The Overcoat, Nikolai Gogol

Can a piece of cloth be immortalized? Can a wardrobe item be given so much importance that it’s loss kills the owner? And can a story about preparation, possession and subsequent theft of an Overcoat, be so elaborate as to cover almost 20 pages?

Yes, it can be. Only if a master writer Nikolai Gogol puts his head and heart into it and crafts a memorable short story.

Here, I am talking about one of the most famous short story by Gogol, simply named “The Overcoat” or at times “The Cloak”. It was written way back in 1842 and established Gogol on the highest pedestal of Russian Literature.

I first read about Gogol and his Overcoat in Jhumpa Lahiri”s Namesake, where the entire story revolves around the character named Gogol Ganguly and his tryst with destiny owing to the name bestowed by his father. Ever since Namesake, I had been wondering about what real Gogol was like.

And today, as I stumbled upon Overcoat, while surfing for best short fiction, I knew I couldn’t resist reading.

So, here I am, after spending a considerable time with Akaky Akakievich Bashmachkin, being a witness of his hollow existence and the influence a Cloak had on his mood, spirit, life and after-life, ready to share itsy bitsy details of his mundane existence!

The Overcoat is the story of Akaky Akakievich Bashmachkin, a clerk in St Pertersburg, whose only job is to copy the documents. Not to add or write anything, but to copy the material handed over to him by his superiors. As mundane a task as it sounds, Akaky is nevertheless proud of being a great copyist, who never makes any mistake. He considers himself a good worker and is quite content with his social standing, which is by the way, zilch!

The laidback Akaky is mocked by his colleagues and treated no better than a wall-thorn (he is no flower, mind you!) His non existence seemed to have begun with his birth, when his mother made absolutely no effort in searching for a name and christened him as Akaky Akakievich Bashmachkin, meaning the Son of Akakievich Bashmachkin! This humdrum attitude stamps his entire life. He becomes nothing more than a copy of someone else, be it in his career, life or even after death!

The story begins with Akaky being ridiculed for his threadbare overcoat. He puts together money for a few months and tries to strike a deal with the tailor Petrovich.
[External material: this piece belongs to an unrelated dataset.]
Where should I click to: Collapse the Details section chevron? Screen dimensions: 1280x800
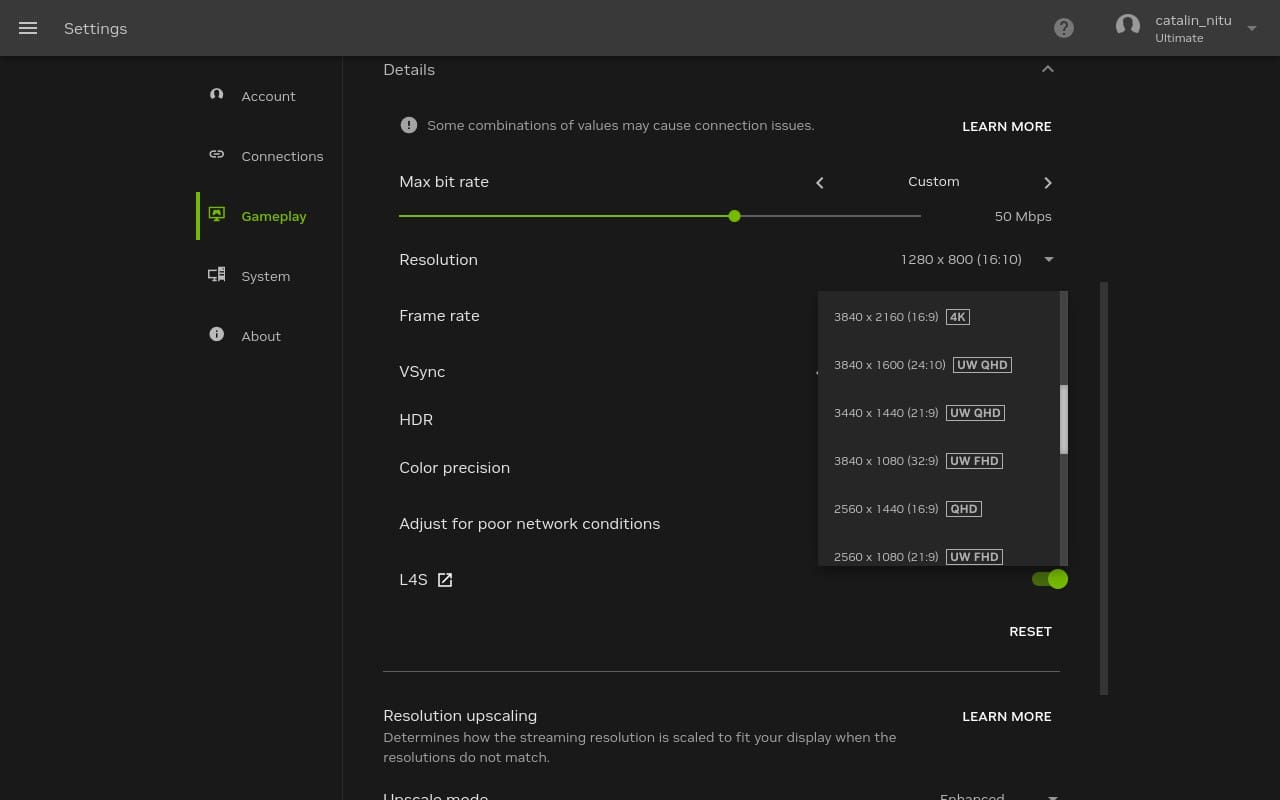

After much hassle, a new overcoat gets ready and Akaky proudly wears it to the office. And sure enough, it garners much attention by his colleagues and all of a sudden, Akaky’s status is elevated to being the centre of attention from a nobody!

As ridiculous as it may sound, a party is thrown by one of his seniors to honor and celebrate the superior Overcoat! But the robe is of such superior quality that the highway thieves, attack Akaky while returning late from the party and rob him of his Overcoat!

I am sure, you must have guessed by now that the piece of clothing is way more important than the person who donned it. Call it Gogol’s masterstroke in underlining the superficiality of human beings or call it a perfect satirical attack on the materialistic mentality of society, it is brilliantly executed.

Overcoat had become a symbol and vehicle for vanity, pride and self respect for Akaky. And sure enough, he loses the very zeal to live, when he is robbed of his precious possession. His death is as sudden and trivial as was his birth. He becomes a victim of a superior’s callous, harsh behavior and dies after suffering a small bout of fever. But after death, he exacts a fitting revenge on the society, by becoming a ghost, who robs Overcoat from others!

Nikolai Gogol

Must say that symbolism and hyperbole, are used with a finesse in this story. Simple things are given so much importance that they become lively and replace the human. Though emotions have no place in Gogol’s world. He acts as a ruthless writer, exposing the vain superficial attitude of society, where nonliving materials are placed at a higher pedestal than the live human. It’s only in death that Akakiy commands attention, rather fear of ghost invokes more interest in his existence than the copying job, he carried out diligently.

Overcoat or Cloak as it is sometimes called, is a story in layers. Hidden beneath the garb of a funny story, is the tragic account of a person, considered worthless by everyone. Akaky becomes immortal in the deft hands of Nikolai Gogol and even if you read nothing else from his pen, the author would remain with you for a long long time. A great piece of fiction indeed!